I “trucchi” usati da corrieri e ovulatori per trasportare droga sono tanti e sempre nuovi ma i fiumi di cocaina che ogni anno invadono l’Europa non viaggiano tanto in aereo o via terra ma per mare: il 90% dei sequestri avviene nei porti. E a bordo dei container.
L’ultima relazione della Direzione centrale dei servizi antidroga dedica al tema un focus.

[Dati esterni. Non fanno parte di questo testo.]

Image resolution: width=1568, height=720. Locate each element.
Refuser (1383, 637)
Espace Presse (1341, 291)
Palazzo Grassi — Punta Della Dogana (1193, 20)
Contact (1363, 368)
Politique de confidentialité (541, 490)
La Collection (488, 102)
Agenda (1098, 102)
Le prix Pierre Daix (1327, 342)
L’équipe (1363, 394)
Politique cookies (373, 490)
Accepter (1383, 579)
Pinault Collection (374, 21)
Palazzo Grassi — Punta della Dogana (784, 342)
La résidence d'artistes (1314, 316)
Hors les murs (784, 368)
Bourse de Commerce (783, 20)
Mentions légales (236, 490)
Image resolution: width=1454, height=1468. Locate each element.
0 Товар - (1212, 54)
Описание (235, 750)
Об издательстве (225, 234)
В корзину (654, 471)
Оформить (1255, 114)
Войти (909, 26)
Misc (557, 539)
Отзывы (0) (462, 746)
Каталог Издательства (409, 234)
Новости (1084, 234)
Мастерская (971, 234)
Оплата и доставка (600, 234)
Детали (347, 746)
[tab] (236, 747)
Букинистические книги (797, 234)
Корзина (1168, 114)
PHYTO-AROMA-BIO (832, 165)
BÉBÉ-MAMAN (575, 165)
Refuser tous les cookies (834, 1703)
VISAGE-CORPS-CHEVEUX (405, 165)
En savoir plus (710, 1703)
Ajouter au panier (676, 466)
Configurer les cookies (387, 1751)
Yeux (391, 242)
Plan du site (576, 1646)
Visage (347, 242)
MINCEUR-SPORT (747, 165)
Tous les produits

Riconoscendo come i narcos affidino larga parte delle chance di farla franca ai numeri: due anni fa per i principali porti Ue sono passate 3,5 miliardi di tonnellate di merci lecite. L’anno scorso, solo i porti italiani risultano aver movimentato circa 11 milioni e mezzo di teu (i contenitori da 20x8x8 piedi), il 2,4% in piu’ dell’anno precedente. Ma solo tra il 2 e il 10% viene ispezionato fisicamente.
LA CATENA DEL FREDDO – Dall’esame dei dati, emerge il ‘debole’ delle organizzazioni criminali per i container refrigerati. Ma non dipende dal carico. E’ per la presenza di vani ed intercapedini – sede dell’impianto di raffreddamento – che possono essere sfruttati riempendoli di panetti di stupefacente. Non solo: alcuni di questi spazi sono accessibili anche dall’esterno e quindi diventa meno complicata anche l’operazione di esfiltrazione. C’e’ pero’ un limite: si tratta di vani in genere di ridotte dimensioni, per cui la quantita’ di droga trasportata e’ minore.